Heute spricht man bei diesen Symptomen vom „Burn-out-Syndrom“. Vor hundert Jahren hatte dieses Krankheitsbild einen anderen Namen: „Neurasthenie“. Die Nervenkrankheit, die zuerst in Amerika diagnostiziert worden war, spielte in preußischen Krankenakten seit 1880 eine immer bedeutendere Rolle: Um die Jahrhundertwende war sie neben der Hysterie zur häufigsten Neurose geworden. Doch während die Hysterie überwiegend bei nicht berufstätigen Frauen und Angehörigen der Unterschicht festgestellt wurde, brach die Neurasthenie bevorzugt bei „Kopfarbeitern“ aus – und hier besonders häufig bei Lehrerinnen und Lehrern.

Diese Daten stammen aus der nun veröffentlichten Dissertation von Katharina Bieler. 245 Personalakten von Pädagogen aus Schöneberg aus der Zeit von 1871 bis 1933 hat die Historikerin dafür untersucht. Das Ergebnis ist eindeutig: 71 Personen klagen über Nervenschwäche, dann folgen 38 Personen mit einem Lungenleiden; Herzkrankheiten, Rheuma und Erkrankungen der inneren Organe kamen seltener bis vereinzelt vor.
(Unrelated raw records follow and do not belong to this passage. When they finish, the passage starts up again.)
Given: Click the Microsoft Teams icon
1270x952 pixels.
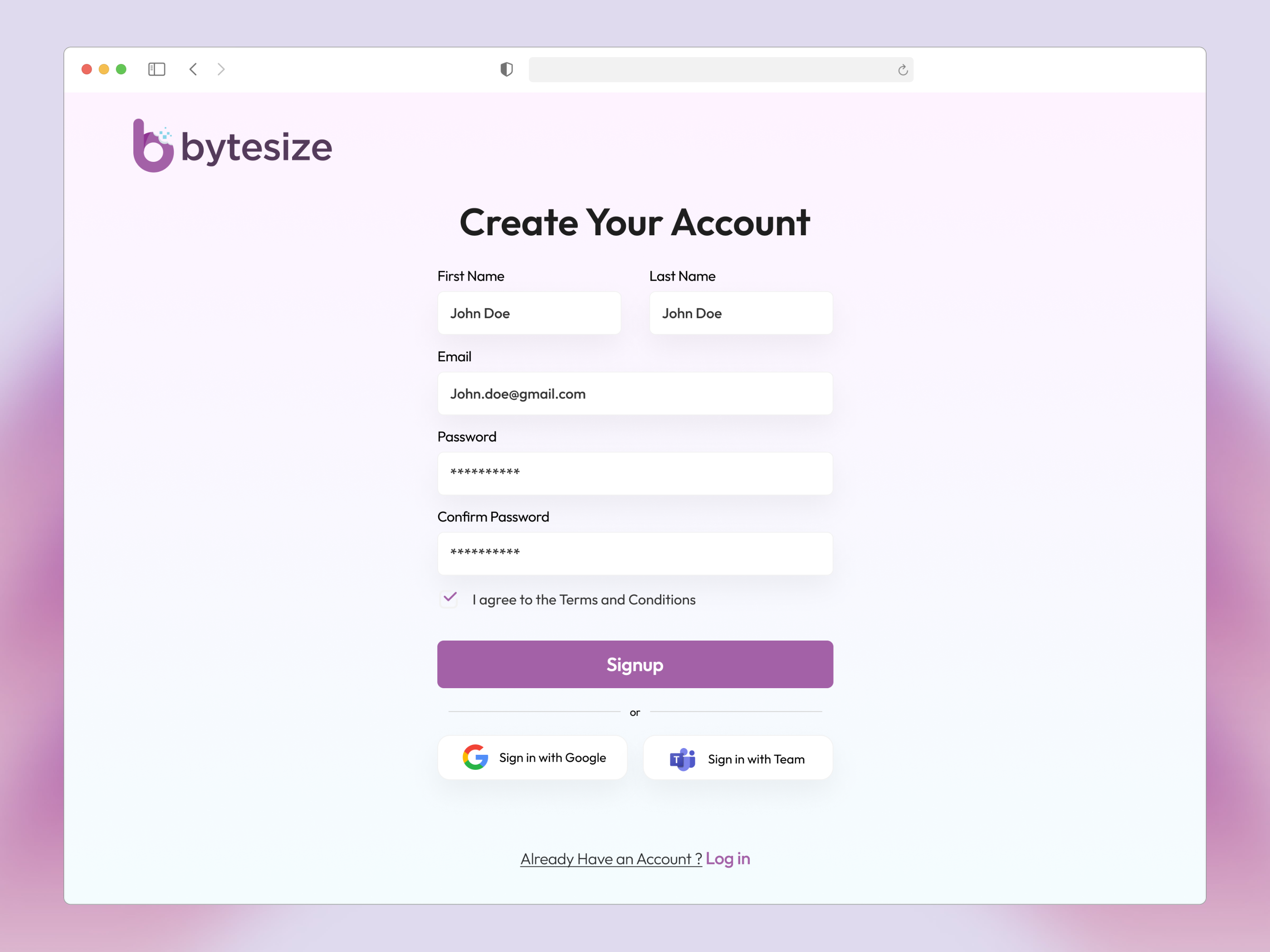Looking at the screenshot, I should click(x=683, y=758).
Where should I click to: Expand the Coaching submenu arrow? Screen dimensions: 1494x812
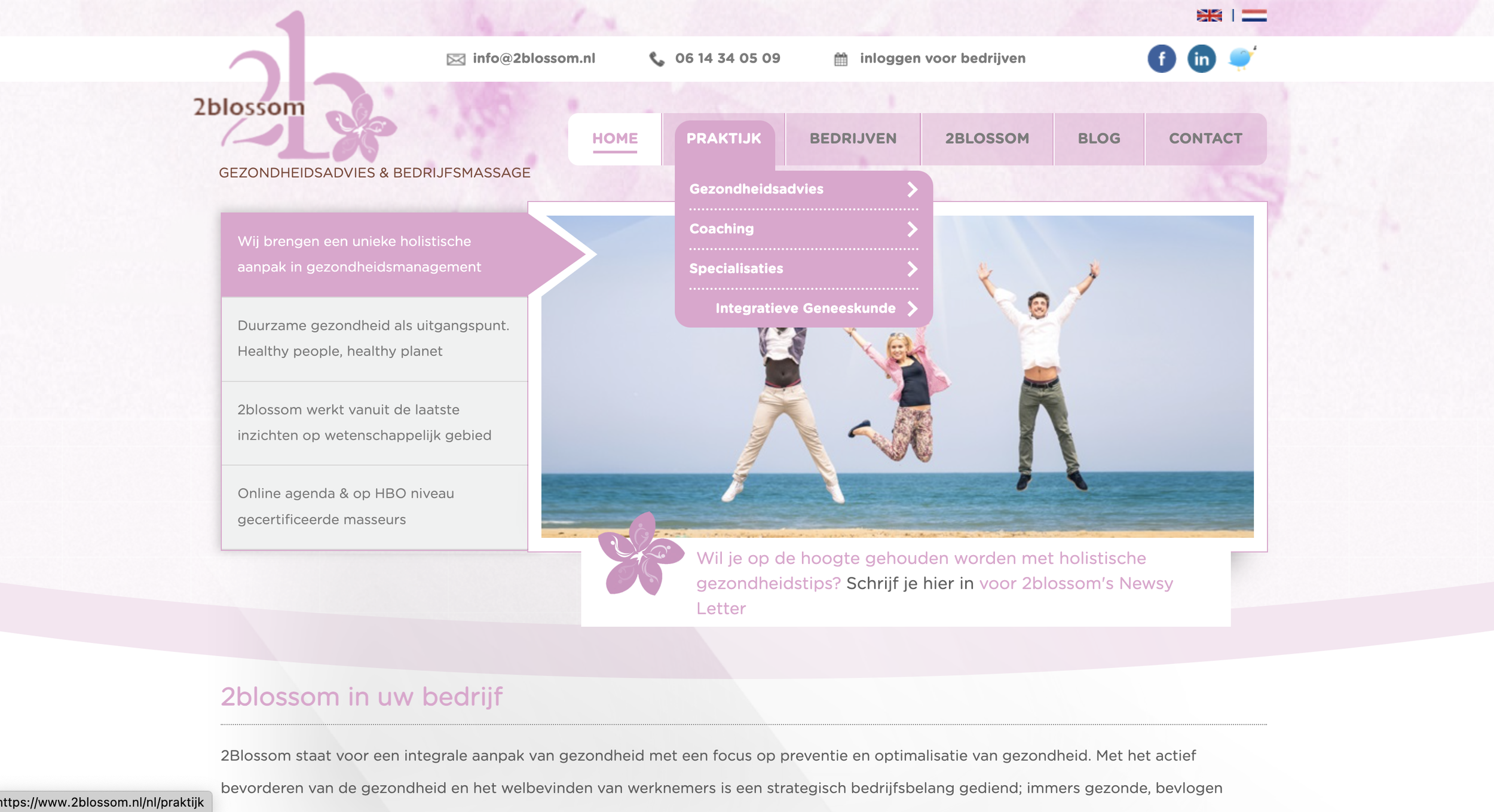pyautogui.click(x=912, y=229)
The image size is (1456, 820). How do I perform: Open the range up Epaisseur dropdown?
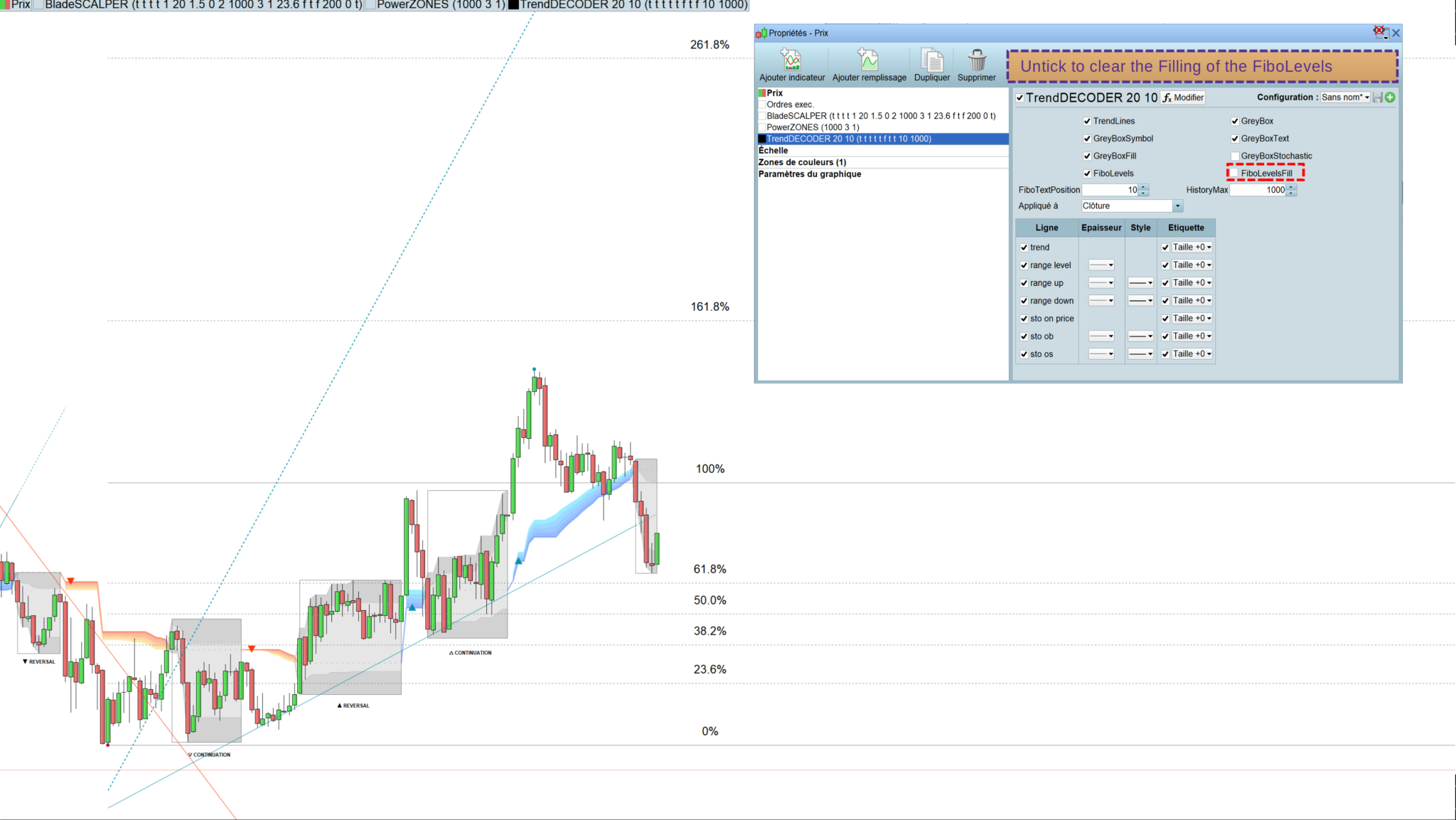coord(1102,283)
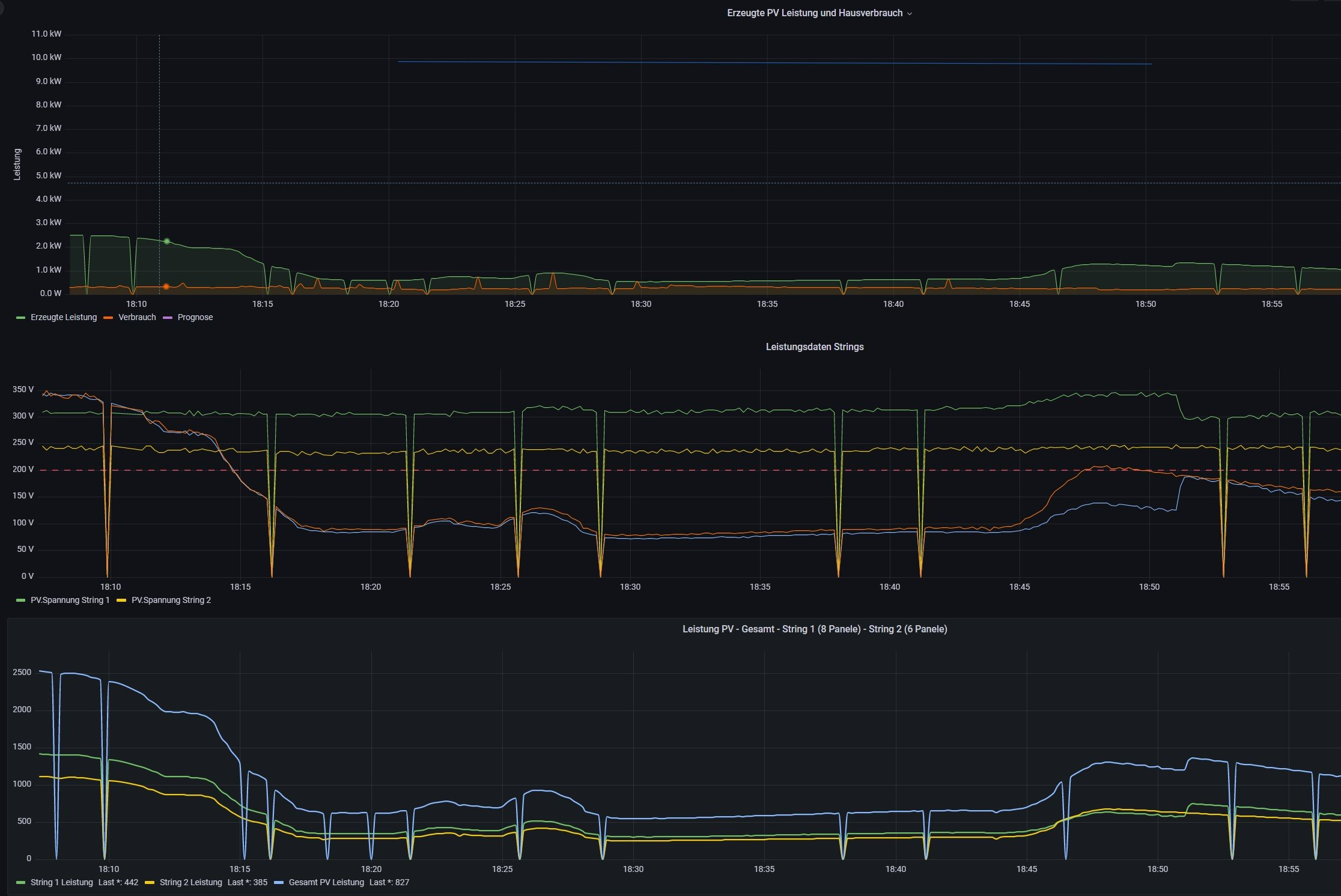
Task: Click the purple color swatch of 'Prognose'
Action: pyautogui.click(x=168, y=318)
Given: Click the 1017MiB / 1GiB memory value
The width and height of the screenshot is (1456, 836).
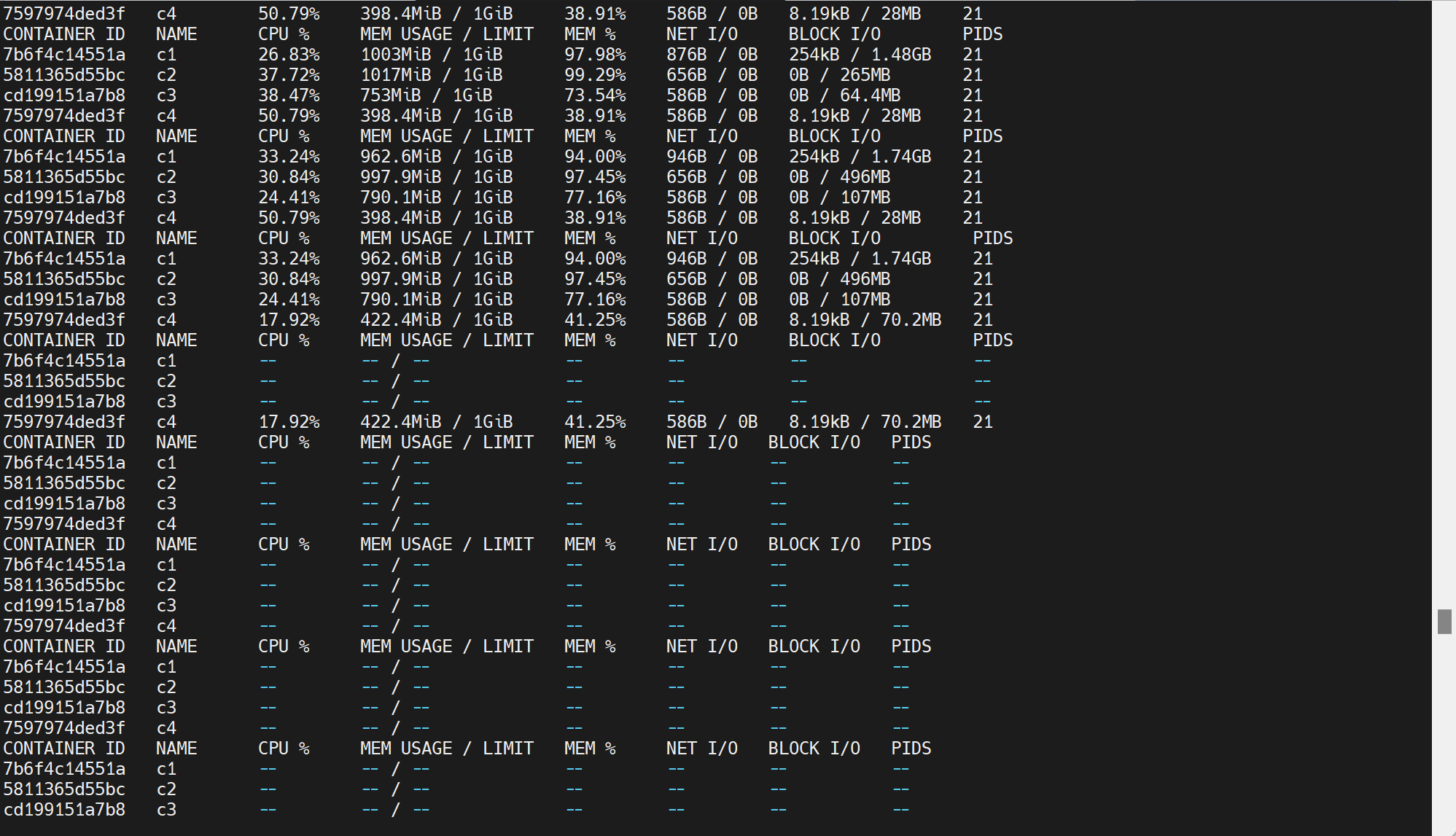Looking at the screenshot, I should tap(431, 75).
Dabei galt das Schulsystem in der schnell wachsenden Großstadt Schöneberg eigentlich als vorbildlich: Es war finanziell gut ausgestattet, die Schulgebäude hell und modern, die Gehälter höher als im übrigen Kaiserreich, und auch die Schülerzahl war niedriger als im benachbarten Berlin, wo sich ein Lehrer oft mit bis zu 51 Kindern beschäftigte. „Zum einen hatten die Verschlechterung der wirtschaftlichen Lage und der 1. Weltkrieg negative Auswirkungen“, sagte Katharina Bieler jetzt bei einem Vortrag im medizinhistorischen Institut der Charité. „Zum anderen verstand es die Berufsgruppe der Pädagogen auch besser als andere, die Öffentlichkeit auf ihre Probleme aufmerksam zu machen, ihre Belange sind gut dokumentiert.“

Dass vor allem Lehrerinnen über Nervenleiden klagten, wurde allerdings weniger den Härten des Schulalltags als der generellen Nichteignung von Frauen für die Berufstätigkeit zugeschrieben.

Dies zumindest hat sich heute geändert.